It's time to name Pittsburgh's USL W League team | Sports | Pittsburgh | Pittsburgh City Paper

It's time to name Pittsburgh's USL W League team

click to enlarge It's time to name Pittsburgh's USL W League team
Image courtesy of Pittsburgh Riverhounds
If you haven't heard, Pittsburgh is getting a women's soccer team — and they'll be called either the Confluence, Renegades, Riveters, or Strikers depending on what fans choose over the next two and a half weeks.

"We didn't want something that was being copied from either another city or from a previous team," the Riverhounds' director of communications Matt Grubba tells Pittsburgh City Paper (Hounds ownership was responsible for establishing the new USL W League team and sorting through preliminary naming options). Grubba said the four finalists were winnowed from more than 1,000 entries that included everything from "Boaty McBoatface"-style pranks to names of defunct teams from the ’60s, ’70s, and ’80s in addition to numerous creative suggestions.

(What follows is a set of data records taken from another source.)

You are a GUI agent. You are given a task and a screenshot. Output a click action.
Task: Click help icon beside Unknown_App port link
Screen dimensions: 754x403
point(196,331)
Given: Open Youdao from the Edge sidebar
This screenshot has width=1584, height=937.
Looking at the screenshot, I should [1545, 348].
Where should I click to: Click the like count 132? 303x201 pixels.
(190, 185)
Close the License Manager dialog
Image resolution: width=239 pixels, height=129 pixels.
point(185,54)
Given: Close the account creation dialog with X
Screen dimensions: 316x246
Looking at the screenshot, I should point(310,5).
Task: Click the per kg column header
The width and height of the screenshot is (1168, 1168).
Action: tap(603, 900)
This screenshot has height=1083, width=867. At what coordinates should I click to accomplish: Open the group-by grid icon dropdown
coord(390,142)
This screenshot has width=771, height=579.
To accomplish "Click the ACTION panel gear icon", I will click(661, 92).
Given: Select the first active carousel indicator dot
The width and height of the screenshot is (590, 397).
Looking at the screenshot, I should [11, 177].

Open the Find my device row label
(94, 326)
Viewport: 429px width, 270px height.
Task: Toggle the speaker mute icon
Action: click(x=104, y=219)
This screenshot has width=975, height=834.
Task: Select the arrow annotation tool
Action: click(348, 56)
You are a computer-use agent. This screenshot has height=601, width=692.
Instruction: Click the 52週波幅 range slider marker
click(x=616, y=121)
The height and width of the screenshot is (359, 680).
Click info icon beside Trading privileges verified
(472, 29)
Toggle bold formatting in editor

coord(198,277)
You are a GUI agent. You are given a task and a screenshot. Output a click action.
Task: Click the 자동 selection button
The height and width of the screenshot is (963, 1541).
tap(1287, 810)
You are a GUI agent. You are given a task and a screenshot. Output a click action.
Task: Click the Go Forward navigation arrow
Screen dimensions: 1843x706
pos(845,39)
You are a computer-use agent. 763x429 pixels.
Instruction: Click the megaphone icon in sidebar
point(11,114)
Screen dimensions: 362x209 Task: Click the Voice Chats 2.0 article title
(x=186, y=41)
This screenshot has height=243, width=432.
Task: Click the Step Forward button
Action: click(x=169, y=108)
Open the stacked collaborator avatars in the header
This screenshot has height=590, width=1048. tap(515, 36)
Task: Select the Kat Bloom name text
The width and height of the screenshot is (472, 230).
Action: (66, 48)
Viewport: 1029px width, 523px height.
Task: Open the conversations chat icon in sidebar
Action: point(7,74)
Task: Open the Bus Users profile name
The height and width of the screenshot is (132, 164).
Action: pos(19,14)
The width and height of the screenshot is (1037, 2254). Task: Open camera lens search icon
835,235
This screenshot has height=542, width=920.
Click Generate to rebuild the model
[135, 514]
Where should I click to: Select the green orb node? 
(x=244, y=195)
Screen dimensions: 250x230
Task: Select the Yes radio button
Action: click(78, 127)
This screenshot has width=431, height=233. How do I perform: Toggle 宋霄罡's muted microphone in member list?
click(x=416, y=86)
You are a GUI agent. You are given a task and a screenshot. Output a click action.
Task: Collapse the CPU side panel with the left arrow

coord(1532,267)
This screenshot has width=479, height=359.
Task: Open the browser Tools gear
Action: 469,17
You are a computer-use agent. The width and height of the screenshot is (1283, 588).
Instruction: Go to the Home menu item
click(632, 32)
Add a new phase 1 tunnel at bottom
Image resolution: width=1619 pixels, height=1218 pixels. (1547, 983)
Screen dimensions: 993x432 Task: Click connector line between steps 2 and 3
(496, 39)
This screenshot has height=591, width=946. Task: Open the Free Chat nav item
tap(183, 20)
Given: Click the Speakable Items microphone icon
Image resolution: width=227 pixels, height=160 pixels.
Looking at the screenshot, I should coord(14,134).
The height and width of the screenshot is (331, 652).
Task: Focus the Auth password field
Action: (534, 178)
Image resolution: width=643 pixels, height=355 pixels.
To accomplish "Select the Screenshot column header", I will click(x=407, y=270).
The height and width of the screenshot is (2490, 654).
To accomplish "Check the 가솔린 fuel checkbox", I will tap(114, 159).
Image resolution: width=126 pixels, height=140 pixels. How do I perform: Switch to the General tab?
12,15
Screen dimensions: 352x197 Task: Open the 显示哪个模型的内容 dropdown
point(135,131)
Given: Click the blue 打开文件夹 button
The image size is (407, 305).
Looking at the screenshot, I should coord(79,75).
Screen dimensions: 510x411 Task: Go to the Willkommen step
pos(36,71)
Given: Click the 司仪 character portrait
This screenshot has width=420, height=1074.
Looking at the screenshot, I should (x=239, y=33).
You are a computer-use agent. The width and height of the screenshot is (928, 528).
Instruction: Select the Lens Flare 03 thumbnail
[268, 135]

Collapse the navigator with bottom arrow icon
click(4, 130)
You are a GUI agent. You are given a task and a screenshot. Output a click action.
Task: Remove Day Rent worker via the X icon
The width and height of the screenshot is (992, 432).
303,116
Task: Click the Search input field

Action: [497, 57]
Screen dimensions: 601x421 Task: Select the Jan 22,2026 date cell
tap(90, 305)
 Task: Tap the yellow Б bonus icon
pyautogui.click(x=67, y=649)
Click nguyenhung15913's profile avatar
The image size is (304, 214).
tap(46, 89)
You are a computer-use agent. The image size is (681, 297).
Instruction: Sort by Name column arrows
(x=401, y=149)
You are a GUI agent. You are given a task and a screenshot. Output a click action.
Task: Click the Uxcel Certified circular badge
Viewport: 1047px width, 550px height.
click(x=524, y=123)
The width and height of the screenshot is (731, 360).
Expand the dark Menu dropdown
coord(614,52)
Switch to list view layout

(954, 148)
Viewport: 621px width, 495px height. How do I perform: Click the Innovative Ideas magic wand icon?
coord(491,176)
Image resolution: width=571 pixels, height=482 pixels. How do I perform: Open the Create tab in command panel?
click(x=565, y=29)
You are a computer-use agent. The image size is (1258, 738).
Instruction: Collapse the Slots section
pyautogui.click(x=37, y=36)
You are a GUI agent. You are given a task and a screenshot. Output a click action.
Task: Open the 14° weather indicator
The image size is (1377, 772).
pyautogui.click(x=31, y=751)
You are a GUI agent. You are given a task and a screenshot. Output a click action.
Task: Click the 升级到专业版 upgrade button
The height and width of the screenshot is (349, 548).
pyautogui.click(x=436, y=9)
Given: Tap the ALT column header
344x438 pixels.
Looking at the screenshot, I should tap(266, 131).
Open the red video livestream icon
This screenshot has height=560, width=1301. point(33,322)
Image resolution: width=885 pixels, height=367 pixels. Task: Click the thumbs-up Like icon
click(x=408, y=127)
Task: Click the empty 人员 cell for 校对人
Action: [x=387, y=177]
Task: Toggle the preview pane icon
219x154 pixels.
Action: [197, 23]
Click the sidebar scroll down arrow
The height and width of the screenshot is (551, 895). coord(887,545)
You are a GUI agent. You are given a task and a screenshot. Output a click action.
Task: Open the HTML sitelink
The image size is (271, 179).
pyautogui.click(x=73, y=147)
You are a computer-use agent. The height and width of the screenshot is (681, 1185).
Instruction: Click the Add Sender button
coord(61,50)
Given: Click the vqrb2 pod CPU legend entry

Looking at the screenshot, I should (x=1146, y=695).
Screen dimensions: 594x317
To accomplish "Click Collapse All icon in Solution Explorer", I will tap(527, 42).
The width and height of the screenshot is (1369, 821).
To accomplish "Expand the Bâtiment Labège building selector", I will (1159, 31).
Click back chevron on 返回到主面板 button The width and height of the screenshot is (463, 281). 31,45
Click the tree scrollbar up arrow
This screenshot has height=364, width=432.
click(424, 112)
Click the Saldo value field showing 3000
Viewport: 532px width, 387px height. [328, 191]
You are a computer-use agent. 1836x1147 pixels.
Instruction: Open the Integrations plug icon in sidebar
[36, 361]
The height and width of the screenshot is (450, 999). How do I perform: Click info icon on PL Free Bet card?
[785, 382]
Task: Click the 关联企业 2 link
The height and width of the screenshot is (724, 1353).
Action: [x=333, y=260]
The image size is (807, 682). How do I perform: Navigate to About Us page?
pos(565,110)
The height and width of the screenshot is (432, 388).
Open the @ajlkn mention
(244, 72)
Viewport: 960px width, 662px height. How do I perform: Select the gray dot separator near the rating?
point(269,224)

"Actually, Riverhounds was one of the top four names people suggested," Grubbs says. "But ... we'd already determined we want to go with it with a distinct brand for them."

Voting in this final round will be limited to one vote per fan.

Grubba expects the team's name to be announced within approximately the next four weeks. "After that comes design of jerseys design of secondary logos, wordmarks, you know, more enhanced things," he says. The team has some preliminary design ideas ready for each of the four club identities so it can hit the ground running between the end of voting and the W League team's planned launch in 2025.

The W League is a preprofessional league that began play in 2022. It sits below the USL Super League in the U.S. women's soccer pyramid and functions as an incubator for college and even some high-school breakout talent. Grubba says the W League strengthens the national pipeline for women's soccer, noting that "many players from the League have gone on to end up getting drafted in NWSL [or] gone overseas to play in Europe." The league's shorter season typically runs from May to July.

The addition of a W League team locally also means more opportunities for Pittsburgh-area talent. The Riverhounds recently announced plans for a multi-field soccer complex in North Huntingdon that would greatly expand the team youth academy's footprint. The W League team would mean girls building their skills at the academy have an additional option when they age out.

"Right now, after the age of 19, girls just graduate out, go to colleges, or go their separate ways," Grubba says. "And so this bridges that gap from that to the professional level."

While the Riverhounds themselves have scuffled this season, going winless over their last nine fixtures, the team has nonetheless deepened its talent pool and fostered a welcoming fan culture at Highmark Stadium for soccer fans across the region and beyond. Grubba says the emergent W League deepens that commitment at a time when interest in women's soccer is sky high.

"This vote is the last chance for fans [to name the team]," he says. "We want to see many people get involved." Potential Confluence, Renegades, Riveters, or Strikers fans have until Fri., July 19 to do so on the Riverhounds website.